- [Data supplied]
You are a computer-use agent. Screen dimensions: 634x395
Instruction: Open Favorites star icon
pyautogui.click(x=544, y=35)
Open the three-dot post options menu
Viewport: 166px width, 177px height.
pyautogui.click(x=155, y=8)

- [What this task involves]
Turn every line of the records above into a numbered list, leaving out any blank lines.

- [Response to the task]
1. You are a computer-use agent. Screen dimensions: 634x395
2. Instruction: Open Favorites star icon
3. pyautogui.click(x=544, y=35)
4. Open the three-dot post options menu
5. Viewport: 166px width, 177px height.
6. pyautogui.click(x=155, y=8)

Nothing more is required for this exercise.